»»

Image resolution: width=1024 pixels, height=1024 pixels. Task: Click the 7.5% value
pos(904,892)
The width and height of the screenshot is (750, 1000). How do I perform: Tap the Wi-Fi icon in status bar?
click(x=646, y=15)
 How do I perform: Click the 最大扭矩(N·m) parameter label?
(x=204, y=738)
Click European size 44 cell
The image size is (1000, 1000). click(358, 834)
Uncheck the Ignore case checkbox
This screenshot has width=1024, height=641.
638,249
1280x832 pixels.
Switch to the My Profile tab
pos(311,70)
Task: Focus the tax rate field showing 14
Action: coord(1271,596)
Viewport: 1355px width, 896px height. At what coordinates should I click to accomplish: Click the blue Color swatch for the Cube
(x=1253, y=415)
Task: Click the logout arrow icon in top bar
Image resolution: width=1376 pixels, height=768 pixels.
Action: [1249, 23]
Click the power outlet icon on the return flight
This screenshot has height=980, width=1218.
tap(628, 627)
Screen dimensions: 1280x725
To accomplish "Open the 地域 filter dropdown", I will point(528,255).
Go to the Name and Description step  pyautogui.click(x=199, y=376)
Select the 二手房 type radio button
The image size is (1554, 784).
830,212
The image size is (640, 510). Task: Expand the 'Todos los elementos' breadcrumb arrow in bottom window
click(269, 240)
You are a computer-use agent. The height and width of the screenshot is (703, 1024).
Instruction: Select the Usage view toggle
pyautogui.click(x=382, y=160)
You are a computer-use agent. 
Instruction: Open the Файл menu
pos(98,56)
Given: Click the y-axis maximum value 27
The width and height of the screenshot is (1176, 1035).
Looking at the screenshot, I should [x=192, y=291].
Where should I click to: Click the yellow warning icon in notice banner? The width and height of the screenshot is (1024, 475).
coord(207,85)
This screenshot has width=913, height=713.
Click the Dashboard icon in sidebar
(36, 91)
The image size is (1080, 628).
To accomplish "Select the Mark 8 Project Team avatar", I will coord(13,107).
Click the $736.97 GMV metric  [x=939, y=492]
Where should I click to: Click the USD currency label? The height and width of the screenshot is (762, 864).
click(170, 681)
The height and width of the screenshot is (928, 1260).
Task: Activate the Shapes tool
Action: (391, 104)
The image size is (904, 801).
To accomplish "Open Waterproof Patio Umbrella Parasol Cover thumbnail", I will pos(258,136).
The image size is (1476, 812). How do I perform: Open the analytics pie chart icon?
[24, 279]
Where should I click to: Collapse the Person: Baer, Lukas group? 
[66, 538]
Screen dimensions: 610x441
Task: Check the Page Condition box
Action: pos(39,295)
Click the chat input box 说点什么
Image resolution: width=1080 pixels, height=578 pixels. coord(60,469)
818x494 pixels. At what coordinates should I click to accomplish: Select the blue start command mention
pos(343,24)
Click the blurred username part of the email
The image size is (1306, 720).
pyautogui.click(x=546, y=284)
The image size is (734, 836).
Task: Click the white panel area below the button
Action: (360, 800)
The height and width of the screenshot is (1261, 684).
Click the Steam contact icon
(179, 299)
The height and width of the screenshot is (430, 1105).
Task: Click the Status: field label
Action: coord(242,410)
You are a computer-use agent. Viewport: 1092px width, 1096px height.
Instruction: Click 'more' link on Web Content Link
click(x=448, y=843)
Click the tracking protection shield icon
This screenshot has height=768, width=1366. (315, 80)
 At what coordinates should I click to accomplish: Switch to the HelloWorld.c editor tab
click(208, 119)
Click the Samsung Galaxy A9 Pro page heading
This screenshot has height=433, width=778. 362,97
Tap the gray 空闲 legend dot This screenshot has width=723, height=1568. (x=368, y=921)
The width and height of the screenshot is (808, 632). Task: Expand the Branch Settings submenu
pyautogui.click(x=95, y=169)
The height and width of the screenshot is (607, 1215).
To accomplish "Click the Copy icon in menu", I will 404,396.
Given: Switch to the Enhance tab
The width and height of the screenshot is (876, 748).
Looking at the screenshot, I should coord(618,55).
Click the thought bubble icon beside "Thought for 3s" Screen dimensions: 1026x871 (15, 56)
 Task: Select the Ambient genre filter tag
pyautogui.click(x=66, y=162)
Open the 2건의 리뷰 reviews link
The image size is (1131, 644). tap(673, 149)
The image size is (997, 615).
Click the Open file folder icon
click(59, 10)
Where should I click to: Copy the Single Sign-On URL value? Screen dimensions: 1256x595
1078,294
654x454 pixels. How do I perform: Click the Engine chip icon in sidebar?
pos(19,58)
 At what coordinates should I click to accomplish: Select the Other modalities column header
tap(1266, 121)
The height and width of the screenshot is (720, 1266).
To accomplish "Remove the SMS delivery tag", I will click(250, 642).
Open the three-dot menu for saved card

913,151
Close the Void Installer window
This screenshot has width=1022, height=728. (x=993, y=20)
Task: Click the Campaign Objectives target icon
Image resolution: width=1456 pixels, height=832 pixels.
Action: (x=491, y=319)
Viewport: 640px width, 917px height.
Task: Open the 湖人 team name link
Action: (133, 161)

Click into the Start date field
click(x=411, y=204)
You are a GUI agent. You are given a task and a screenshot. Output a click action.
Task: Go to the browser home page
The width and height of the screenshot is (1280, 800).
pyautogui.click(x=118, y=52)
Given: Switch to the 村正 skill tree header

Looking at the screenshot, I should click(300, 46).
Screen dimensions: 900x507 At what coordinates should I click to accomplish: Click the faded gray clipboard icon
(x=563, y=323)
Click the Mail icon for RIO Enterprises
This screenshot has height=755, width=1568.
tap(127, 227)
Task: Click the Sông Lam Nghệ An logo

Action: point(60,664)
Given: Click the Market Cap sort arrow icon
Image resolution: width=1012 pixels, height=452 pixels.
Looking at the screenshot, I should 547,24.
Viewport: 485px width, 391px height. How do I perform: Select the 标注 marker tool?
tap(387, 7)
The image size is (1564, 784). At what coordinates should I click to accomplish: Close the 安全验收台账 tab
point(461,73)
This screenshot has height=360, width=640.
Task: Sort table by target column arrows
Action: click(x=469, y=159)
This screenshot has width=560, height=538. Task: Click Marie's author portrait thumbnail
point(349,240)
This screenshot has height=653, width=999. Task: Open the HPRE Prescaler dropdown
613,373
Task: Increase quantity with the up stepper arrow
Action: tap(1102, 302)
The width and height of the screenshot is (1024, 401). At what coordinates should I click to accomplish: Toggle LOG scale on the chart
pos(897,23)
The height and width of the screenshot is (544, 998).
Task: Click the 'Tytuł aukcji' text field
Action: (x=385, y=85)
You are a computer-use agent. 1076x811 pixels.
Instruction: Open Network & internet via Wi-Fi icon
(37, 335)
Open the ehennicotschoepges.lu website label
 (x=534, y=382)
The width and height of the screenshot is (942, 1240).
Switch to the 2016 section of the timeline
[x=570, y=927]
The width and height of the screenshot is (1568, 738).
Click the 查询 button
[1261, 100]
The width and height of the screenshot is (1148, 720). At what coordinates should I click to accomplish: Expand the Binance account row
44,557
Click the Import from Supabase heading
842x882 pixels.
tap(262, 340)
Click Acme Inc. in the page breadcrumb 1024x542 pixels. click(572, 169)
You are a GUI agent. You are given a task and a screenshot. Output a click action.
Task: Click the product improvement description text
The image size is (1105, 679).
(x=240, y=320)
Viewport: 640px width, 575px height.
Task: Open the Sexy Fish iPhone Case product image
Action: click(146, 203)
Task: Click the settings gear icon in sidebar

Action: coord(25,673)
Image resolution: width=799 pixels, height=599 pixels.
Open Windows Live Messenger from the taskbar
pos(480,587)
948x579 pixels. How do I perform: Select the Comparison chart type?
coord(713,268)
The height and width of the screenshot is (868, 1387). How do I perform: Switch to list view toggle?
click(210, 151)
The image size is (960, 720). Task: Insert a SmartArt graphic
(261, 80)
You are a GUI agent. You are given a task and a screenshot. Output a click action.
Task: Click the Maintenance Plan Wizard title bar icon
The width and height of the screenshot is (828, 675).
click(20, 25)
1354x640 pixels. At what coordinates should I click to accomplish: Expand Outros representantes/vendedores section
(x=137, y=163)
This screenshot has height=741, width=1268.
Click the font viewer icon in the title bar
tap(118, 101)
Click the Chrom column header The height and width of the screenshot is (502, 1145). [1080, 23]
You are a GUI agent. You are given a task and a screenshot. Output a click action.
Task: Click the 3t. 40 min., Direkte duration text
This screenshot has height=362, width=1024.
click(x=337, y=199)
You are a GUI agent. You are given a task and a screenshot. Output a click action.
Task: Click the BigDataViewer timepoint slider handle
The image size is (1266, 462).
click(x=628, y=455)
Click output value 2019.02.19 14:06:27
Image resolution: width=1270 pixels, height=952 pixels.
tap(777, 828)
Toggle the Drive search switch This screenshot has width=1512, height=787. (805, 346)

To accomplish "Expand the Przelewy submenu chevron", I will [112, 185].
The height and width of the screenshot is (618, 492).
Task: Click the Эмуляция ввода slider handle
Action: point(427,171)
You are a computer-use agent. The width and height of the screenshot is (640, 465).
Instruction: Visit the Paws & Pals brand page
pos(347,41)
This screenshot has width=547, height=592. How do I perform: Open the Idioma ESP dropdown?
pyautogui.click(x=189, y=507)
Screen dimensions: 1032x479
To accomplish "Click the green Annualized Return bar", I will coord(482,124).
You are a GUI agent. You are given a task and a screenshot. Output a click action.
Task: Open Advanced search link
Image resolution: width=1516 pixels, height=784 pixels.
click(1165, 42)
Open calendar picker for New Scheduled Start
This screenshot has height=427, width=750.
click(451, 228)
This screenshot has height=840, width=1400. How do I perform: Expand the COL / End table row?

««

■ Required work
All that should appear in the response is the run of lines from the first line of the entries through the line containing "You are a computer-use agent. The height", copied exactly.

■ Exercise output
Image resolution: width=1024 pixels, height=1024 pixels. Task: Click the 7.5% value
pos(904,892)
The width and height of the screenshot is (750, 1000). How do I perform: Tap the Wi-Fi icon in status bar?
click(x=646, y=15)
 How do I perform: Click the 最大扭矩(N·m) parameter label?
(x=204, y=738)
Click European size 44 cell
The image size is (1000, 1000). click(358, 834)
Uncheck the Ignore case checkbox
This screenshot has width=1024, height=641.
638,249
1280x832 pixels.
Switch to the My Profile tab
pos(311,70)
Task: Focus the tax rate field showing 14
Action: coord(1271,596)
Viewport: 1355px width, 896px height. At what coordinates should I click to accomplish: Click the blue Color swatch for the Cube
(x=1253, y=415)
Task: Click the logout arrow icon in top bar
Image resolution: width=1376 pixels, height=768 pixels.
Action: [1249, 23]
Click the power outlet icon on the return flight
This screenshot has height=980, width=1218.
tap(628, 627)
Screen dimensions: 1280x725
To accomplish "Open the 地域 filter dropdown", I will point(528,255).
Go to the Name and Description step  pyautogui.click(x=199, y=376)
Select the 二手房 type radio button
The image size is (1554, 784).
830,212
The image size is (640, 510). Task: Expand the 'Todos los elementos' breadcrumb arrow in bottom window
click(269, 240)
You are a computer-use agent. The height and width of the screenshot is (703, 1024).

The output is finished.